• **Texto de apoio**
━━━━━━━━━━

Jogos eletrônicos: quais efeitos eles podem causar nos jovens?
Enviada em 15/08/2025
Desde o final do século XX, os jogos eletrônicos passaram de simples passatempos para complexos universos interativos que movimentam bilhões de dólares e influenciam a vida de milhões de pessoas. Embora apresentem potencial para estimular habilidades cognitivas e sociais, também podem gerar impactos negativos quando utilizados de forma excessiva ou sem orientação adequada. Nesse sentido, o filósofo Aristóteles já defendia que a virtude está no equilíbrio, ideia aplicável ao uso dessa tecnologia.
Entre os benefícios, pesquisas da Universidade de Oxford (2020) apontam que jogos moderados podem melhorar a coordenação motora, o raciocínio lógico e até a capacidade de resolver problemas. Além disso, títulos colaborativos incentivam o trabalho em equipe e a comunicação. Entretanto, o uso descontrolado pode levar a problemas como sedentarismo, isolamento social e, em casos extremos, à dependência comportamental — reconhecida pela Organização Mundial da Saúde como transtorno em 2018.
Outro ponto preocupante é a exposição a conteúdos violentos. Estudos da American Psychological Association indicam que jogos com temáticas agressivas, quando consumidos sem acompanhamento, podem aumentar a tolerância à violência e influenciar comportamentos hostis, especialmente em jovens em fase de formação socioemocional. Assim, a falta de mediação familiar e escolar contribui para que os efeitos negativos se sobreponham aos positivos.
Portanto, é necessário que o Estado, em parceria com desenvolvedoras e escolas, promova campanhas educativas sobre o uso responsável de jogos eletrônicos, além de incentivar a produção de conteúdos que estimulem habilidades construtivas. Desse modo, será possível equilibrar os impactos dessa prática, potencializando benefícios e minimizando riscos, para que os jogos sejam aliados e não vilões no desenvolvimento humano.

━━━━━━━━━━

• **Dados fornecidos**
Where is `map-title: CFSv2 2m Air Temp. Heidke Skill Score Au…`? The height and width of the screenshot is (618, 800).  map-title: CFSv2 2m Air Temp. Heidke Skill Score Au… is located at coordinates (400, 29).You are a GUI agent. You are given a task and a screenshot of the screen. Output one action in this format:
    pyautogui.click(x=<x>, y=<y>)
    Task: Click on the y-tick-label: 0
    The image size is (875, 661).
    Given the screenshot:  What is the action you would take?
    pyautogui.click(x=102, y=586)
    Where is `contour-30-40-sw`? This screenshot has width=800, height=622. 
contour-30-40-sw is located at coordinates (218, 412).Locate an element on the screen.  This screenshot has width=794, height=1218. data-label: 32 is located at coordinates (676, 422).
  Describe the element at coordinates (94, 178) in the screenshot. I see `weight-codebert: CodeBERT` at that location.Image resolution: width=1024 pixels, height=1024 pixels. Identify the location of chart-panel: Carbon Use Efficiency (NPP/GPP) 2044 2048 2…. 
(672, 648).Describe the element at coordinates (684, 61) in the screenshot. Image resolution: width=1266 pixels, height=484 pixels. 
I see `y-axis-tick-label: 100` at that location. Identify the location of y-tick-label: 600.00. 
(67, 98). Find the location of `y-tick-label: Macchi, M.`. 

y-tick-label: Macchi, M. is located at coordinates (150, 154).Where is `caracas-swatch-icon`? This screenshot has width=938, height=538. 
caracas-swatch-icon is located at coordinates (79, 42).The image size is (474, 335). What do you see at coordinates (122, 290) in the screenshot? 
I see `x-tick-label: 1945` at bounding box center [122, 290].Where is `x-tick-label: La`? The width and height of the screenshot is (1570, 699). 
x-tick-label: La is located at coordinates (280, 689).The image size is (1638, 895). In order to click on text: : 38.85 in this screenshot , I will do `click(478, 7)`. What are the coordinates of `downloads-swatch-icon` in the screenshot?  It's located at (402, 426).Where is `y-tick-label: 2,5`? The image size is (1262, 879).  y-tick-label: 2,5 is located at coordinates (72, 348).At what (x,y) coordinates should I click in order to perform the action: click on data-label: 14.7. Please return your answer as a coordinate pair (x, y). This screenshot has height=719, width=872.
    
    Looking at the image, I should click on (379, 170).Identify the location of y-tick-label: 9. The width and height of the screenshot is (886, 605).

━━━━━━━━━━

• **Instruções das tarefas**
1. Liste os problemas que, de acordo com o texto sobre jogos eletrônicos, o uso descontrolado desses jogos pode causar.
2. Segundo o texto sobre jogos eletrônicos, em que ano a Organização Mundial da Saúde reconheceu a dependência comportamental como transtorno?
Os dados formam um material separado do texto.

• **Respostas numeradas**
1. Sedentarismo, isolamento social e, em casos extremos, dependência comportamental.

2. Em 2018.